Can you copy out the following data verbatim, line for line?

— begin Data provided —

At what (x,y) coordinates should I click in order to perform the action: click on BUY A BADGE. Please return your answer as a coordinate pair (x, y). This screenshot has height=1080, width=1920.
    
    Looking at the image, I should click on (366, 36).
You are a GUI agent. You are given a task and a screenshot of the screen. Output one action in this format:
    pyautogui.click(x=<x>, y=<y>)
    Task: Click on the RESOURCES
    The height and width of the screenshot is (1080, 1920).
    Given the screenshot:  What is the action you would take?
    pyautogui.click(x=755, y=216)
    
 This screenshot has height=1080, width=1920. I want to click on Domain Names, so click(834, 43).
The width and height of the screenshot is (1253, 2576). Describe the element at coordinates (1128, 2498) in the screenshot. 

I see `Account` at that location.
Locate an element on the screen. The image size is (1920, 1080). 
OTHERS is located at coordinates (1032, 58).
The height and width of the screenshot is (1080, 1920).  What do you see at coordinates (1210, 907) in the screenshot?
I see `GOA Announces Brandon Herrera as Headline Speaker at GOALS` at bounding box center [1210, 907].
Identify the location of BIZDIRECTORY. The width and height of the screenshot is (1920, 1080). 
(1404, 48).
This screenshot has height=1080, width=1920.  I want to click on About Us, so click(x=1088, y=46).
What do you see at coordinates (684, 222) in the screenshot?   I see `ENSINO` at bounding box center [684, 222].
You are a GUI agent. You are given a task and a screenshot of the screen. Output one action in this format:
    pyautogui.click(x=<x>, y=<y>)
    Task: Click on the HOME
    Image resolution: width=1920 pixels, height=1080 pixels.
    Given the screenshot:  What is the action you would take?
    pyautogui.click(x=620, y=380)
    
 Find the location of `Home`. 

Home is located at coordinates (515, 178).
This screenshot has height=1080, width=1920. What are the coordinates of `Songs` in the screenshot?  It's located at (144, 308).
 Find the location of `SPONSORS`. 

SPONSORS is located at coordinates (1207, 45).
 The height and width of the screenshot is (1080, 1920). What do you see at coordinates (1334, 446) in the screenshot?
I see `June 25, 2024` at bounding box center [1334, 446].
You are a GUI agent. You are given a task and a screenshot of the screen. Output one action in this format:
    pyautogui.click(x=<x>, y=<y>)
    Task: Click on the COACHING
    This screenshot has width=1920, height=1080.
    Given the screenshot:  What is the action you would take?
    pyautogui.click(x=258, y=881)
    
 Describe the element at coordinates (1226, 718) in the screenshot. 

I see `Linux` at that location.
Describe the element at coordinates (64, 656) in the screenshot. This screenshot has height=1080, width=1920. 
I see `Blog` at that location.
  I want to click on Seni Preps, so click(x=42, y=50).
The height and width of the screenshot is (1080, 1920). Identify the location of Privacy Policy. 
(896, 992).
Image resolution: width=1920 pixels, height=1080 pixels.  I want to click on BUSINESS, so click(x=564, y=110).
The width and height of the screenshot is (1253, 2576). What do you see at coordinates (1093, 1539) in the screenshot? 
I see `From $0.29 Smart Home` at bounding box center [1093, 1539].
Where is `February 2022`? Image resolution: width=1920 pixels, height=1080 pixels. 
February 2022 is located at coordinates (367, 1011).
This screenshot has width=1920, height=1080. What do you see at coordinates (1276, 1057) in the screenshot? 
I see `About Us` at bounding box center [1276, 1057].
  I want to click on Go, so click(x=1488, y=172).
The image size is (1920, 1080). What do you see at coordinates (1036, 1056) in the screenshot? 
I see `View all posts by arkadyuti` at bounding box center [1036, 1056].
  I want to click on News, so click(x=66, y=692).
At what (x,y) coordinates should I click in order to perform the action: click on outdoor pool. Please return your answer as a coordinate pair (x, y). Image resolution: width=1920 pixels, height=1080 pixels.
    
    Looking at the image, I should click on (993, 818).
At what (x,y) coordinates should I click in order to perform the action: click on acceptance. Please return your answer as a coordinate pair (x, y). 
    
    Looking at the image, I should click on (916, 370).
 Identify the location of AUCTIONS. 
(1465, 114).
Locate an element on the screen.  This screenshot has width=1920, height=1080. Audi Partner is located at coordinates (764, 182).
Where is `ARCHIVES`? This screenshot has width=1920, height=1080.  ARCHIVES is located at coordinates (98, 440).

— end Data provided —

**Answer to the problem**
At what (x,y) coordinates should I click in order to perform the action: click on BUY A BADGE. Please return your answer as a coordinate pair (x, y). This screenshot has height=1080, width=1920.
    
    Looking at the image, I should click on (366, 36).
You are a GUI agent. You are given a task and a screenshot of the screen. Output one action in this format:
    pyautogui.click(x=<x>, y=<y>)
    Task: Click on the RESOURCES
    The height and width of the screenshot is (1080, 1920).
    Given the screenshot:  What is the action you would take?
    pyautogui.click(x=755, y=216)
    
 This screenshot has height=1080, width=1920. I want to click on Domain Names, so click(834, 43).
The width and height of the screenshot is (1253, 2576). Describe the element at coordinates (1128, 2498) in the screenshot. 

I see `Account` at that location.
Locate an element on the screen. The image size is (1920, 1080). 
OTHERS is located at coordinates (1032, 58).
The height and width of the screenshot is (1080, 1920).  What do you see at coordinates (1210, 907) in the screenshot?
I see `GOA Announces Brandon Herrera as Headline Speaker at GOALS` at bounding box center [1210, 907].
Identify the location of BIZDIRECTORY. The width and height of the screenshot is (1920, 1080). 
(1404, 48).
This screenshot has height=1080, width=1920.  I want to click on About Us, so click(x=1088, y=46).
What do you see at coordinates (684, 222) in the screenshot?   I see `ENSINO` at bounding box center [684, 222].
You are a GUI agent. You are given a task and a screenshot of the screen. Output one action in this format:
    pyautogui.click(x=<x>, y=<y>)
    Task: Click on the HOME
    Image resolution: width=1920 pixels, height=1080 pixels.
    Given the screenshot:  What is the action you would take?
    pyautogui.click(x=620, y=380)
    
 Find the location of `Home`. 

Home is located at coordinates (515, 178).
This screenshot has height=1080, width=1920. What are the coordinates of `Songs` in the screenshot?  It's located at (144, 308).
 Find the location of `SPONSORS`. 

SPONSORS is located at coordinates (1207, 45).
 The height and width of the screenshot is (1080, 1920). What do you see at coordinates (1334, 446) in the screenshot?
I see `June 25, 2024` at bounding box center [1334, 446].
You are a GUI agent. You are given a task and a screenshot of the screen. Output one action in this format:
    pyautogui.click(x=<x>, y=<y>)
    Task: Click on the COACHING
    This screenshot has width=1920, height=1080.
    Given the screenshot:  What is the action you would take?
    pyautogui.click(x=258, y=881)
    
 Describe the element at coordinates (1226, 718) in the screenshot. 

I see `Linux` at that location.
Describe the element at coordinates (64, 656) in the screenshot. This screenshot has height=1080, width=1920. 
I see `Blog` at that location.
  I want to click on Seni Preps, so click(x=42, y=50).
The height and width of the screenshot is (1080, 1920). Identify the location of Privacy Policy. 
(896, 992).
Image resolution: width=1920 pixels, height=1080 pixels.  I want to click on BUSINESS, so click(x=564, y=110).
The width and height of the screenshot is (1253, 2576). What do you see at coordinates (1093, 1539) in the screenshot? 
I see `From $0.29 Smart Home` at bounding box center [1093, 1539].
Where is `February 2022`? Image resolution: width=1920 pixels, height=1080 pixels. 
February 2022 is located at coordinates (367, 1011).
This screenshot has width=1920, height=1080. What do you see at coordinates (1276, 1057) in the screenshot? 
I see `About Us` at bounding box center [1276, 1057].
  I want to click on Go, so click(x=1488, y=172).
The image size is (1920, 1080). What do you see at coordinates (1036, 1056) in the screenshot? 
I see `View all posts by arkadyuti` at bounding box center [1036, 1056].
  I want to click on News, so click(x=66, y=692).
At what (x,y) coordinates should I click in order to perform the action: click on outdoor pool. Please return your answer as a coordinate pair (x, y). Image resolution: width=1920 pixels, height=1080 pixels.
    
    Looking at the image, I should click on (993, 818).
At what (x,y) coordinates should I click in order to perform the action: click on acceptance. Please return your answer as a coordinate pair (x, y). 
    
    Looking at the image, I should click on (916, 370).
 Identify the location of AUCTIONS. 
(1465, 114).
Locate an element on the screen.  This screenshot has width=1920, height=1080. Audi Partner is located at coordinates (764, 182).
Where is `ARCHIVES`? This screenshot has width=1920, height=1080.  ARCHIVES is located at coordinates (98, 440).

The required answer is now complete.